(Beginning of MATERIALS PROVIDED)

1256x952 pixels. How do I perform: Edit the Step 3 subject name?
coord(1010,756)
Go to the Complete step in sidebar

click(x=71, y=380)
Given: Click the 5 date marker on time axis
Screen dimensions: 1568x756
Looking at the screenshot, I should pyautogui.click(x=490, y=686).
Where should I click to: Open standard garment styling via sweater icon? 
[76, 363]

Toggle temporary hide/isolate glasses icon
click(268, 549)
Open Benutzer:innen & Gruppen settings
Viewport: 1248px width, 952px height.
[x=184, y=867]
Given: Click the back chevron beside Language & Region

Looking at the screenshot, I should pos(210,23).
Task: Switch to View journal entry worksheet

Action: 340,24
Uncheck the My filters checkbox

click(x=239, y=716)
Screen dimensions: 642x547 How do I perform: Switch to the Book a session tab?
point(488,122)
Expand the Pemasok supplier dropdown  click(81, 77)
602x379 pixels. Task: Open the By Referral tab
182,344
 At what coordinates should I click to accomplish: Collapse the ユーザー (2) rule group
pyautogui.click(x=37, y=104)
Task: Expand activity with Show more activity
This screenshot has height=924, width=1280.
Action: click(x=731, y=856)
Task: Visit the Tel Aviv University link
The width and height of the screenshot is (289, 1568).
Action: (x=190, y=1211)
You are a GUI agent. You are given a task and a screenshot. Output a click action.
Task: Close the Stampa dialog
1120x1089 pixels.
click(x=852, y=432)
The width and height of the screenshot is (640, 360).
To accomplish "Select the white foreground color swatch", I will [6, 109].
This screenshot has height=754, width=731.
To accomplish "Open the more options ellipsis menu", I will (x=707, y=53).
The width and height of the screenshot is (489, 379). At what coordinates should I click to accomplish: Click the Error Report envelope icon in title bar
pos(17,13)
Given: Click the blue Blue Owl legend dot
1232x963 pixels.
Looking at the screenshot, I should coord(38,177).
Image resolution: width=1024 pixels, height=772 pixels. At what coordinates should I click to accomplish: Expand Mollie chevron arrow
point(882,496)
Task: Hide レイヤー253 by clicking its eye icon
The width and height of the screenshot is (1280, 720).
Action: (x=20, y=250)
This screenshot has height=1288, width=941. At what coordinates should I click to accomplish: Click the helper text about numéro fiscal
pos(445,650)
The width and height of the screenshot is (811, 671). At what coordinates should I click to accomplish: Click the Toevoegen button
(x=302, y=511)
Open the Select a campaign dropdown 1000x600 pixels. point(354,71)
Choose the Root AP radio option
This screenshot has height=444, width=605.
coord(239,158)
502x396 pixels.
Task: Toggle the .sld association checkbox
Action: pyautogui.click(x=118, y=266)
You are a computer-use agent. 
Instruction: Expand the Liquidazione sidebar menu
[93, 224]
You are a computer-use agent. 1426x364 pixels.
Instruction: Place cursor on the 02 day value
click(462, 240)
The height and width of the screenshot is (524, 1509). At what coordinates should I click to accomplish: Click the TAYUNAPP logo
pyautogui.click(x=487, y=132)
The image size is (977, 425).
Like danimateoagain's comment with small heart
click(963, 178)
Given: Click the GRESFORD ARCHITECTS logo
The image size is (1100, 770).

(End of MATERIALS PROVIDED)

Output the entire listing above without leaving out or altering anything.

1256x952 pixels. How do I perform: Edit the Step 3 subject name?
coord(1010,756)
Go to the Complete step in sidebar

click(x=71, y=380)
Given: Click the 5 date marker on time axis
Screen dimensions: 1568x756
Looking at the screenshot, I should pyautogui.click(x=490, y=686).
Where should I click to: Open standard garment styling via sweater icon? 
[76, 363]

Toggle temporary hide/isolate glasses icon
click(268, 549)
Open Benutzer:innen & Gruppen settings
Viewport: 1248px width, 952px height.
[x=184, y=867]
Given: Click the back chevron beside Language & Region

Looking at the screenshot, I should pos(210,23).
Task: Switch to View journal entry worksheet

Action: 340,24
Uncheck the My filters checkbox

click(x=239, y=716)
Screen dimensions: 642x547 How do I perform: Switch to the Book a session tab?
point(488,122)
Expand the Pemasok supplier dropdown  click(81, 77)
602x379 pixels. Task: Open the By Referral tab
182,344
 At what coordinates should I click to accomplish: Collapse the ユーザー (2) rule group
pyautogui.click(x=37, y=104)
Task: Expand activity with Show more activity
This screenshot has height=924, width=1280.
Action: click(x=731, y=856)
Task: Visit the Tel Aviv University link
The width and height of the screenshot is (289, 1568).
Action: (x=190, y=1211)
You are a GUI agent. You are given a task and a screenshot. Output a click action.
Task: Close the Stampa dialog
1120x1089 pixels.
click(x=852, y=432)
The width and height of the screenshot is (640, 360).
To accomplish "Select the white foreground color swatch", I will [6, 109].
This screenshot has height=754, width=731.
To accomplish "Open the more options ellipsis menu", I will (x=707, y=53).
The width and height of the screenshot is (489, 379). At what coordinates should I click to accomplish: Click the Error Report envelope icon in title bar
pos(17,13)
Given: Click the blue Blue Owl legend dot
1232x963 pixels.
Looking at the screenshot, I should coord(38,177).
Image resolution: width=1024 pixels, height=772 pixels. At what coordinates should I click to accomplish: Expand Mollie chevron arrow
point(882,496)
Task: Hide レイヤー253 by clicking its eye icon
The width and height of the screenshot is (1280, 720).
Action: (x=20, y=250)
This screenshot has height=1288, width=941. At what coordinates should I click to accomplish: Click the helper text about numéro fiscal
pos(445,650)
The width and height of the screenshot is (811, 671). At what coordinates should I click to accomplish: Click the Toevoegen button
(x=302, y=511)
Open the Select a campaign dropdown 1000x600 pixels. point(354,71)
Choose the Root AP radio option
This screenshot has height=444, width=605.
coord(239,158)
502x396 pixels.
Task: Toggle the .sld association checkbox
Action: pyautogui.click(x=118, y=266)
You are a computer-use agent. 
Instruction: Expand the Liquidazione sidebar menu
[93, 224]
You are a computer-use agent. 1426x364 pixels.
Instruction: Place cursor on the 02 day value
click(462, 240)
The height and width of the screenshot is (524, 1509). At what coordinates should I click to accomplish: Click the TAYUNAPP logo
pyautogui.click(x=487, y=132)
The image size is (977, 425).
Like danimateoagain's comment with small heart
click(963, 178)
Given: Click the GRESFORD ARCHITECTS logo
The image size is (1100, 770).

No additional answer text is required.